DOC. n° 38 : Jean TARDIEU, Le miroir ébloui. Les portes de toile, 1993.
KANDINSKY
Ces oriflammes, ces
étoiles de mer, ces figures de blason sur champs d'azur et d'or, diagonales et
bandeaux de couleur, ces bactéries annelées, ces chamarrures en transparence,
ces gracieux, ces vifs aérolithes que l'on voit poindre puis disparaître
aussitôt dans le firmament de la vision intérieure quand nos paupières sont
irritées ou bien lorsque nous glissons vers le sommeil, d'où viennent-ils,
dites-moi, où vont-ils ?
Sont-ils les
projections, à notre taille, des mondes enfouis dans l'infini du microscopique
? Sont-ils au contraire la réduction, à notre mesure, des galaxies en déroute?
S'ils ne sont pas du domaine des causes, sont-ils seulement les effets d'une
identité nécessaire entre les formes différentes, quelque chose comme des
symboles épars dans l'univers, qui se rencontrent dans le creuset du regard :
un bolide égratigne la surface de la planète, une poussière irrite le globe de
nos yeux ?…
Pour l'orgueil de notre
condition, je préfère que ces images annoncent, au niveau de l'Instinct, le
désir, propre à notre esprit, de chercher, de trouver en nous-mêmes des signes
autonomes, des termes de comparaison avec ce qui est indicible, hors des
sentiers battus par une indigente "vérité".
Qui donc fait résonner
l'orchestre ? Est-ce le vent, la mer, le cri des bêtes ? Ce ne sont là que
balbutiements.
Aux sons musicaux qui ne
viennent de nulle part sinon de notre aptitude à rompre l'enchantement muet des
choses, répondent ces objets insolites, découpés, dentelés, ciselés, décisifs,
sertis d'émail, bariolés et vernis, se saluant, se frôlant, se recouvrant à
demi, montant et descendant, s'écartant, s'éloignant, - à la fin séparés comme
les constellations dans la neige bleue de la nuit.

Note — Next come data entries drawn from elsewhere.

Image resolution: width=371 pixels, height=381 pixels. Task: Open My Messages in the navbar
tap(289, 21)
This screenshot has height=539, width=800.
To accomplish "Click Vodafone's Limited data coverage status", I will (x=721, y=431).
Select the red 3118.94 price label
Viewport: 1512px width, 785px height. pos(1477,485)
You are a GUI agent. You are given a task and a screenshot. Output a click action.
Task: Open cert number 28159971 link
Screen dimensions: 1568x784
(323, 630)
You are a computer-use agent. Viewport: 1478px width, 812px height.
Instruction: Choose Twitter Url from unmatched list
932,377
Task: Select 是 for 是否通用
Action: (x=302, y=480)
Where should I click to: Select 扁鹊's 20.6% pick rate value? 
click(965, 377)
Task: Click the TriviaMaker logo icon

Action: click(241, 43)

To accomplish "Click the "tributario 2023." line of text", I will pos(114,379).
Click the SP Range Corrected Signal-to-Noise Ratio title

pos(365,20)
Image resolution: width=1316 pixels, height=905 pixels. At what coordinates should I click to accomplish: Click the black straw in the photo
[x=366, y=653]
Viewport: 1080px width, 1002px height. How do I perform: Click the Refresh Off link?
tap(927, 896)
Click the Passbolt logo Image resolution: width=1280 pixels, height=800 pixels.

Nul n'a le droit de
contester leur dessin ni leur chorégraphie puisque toute ressemblance est
exclue.
Ils se sont glissés
entre le monde et nous. Quand nous sommes las de l'informe, ils offrent des
appuis incisifs et des enroulements précis aux vagues fumées de nos songes.
Mais, par définition, ils sont, pour toujours, ailleurs. Ils ont plaqué sur la
carte imaginaire les timbres contrôlés d'un incessant départ.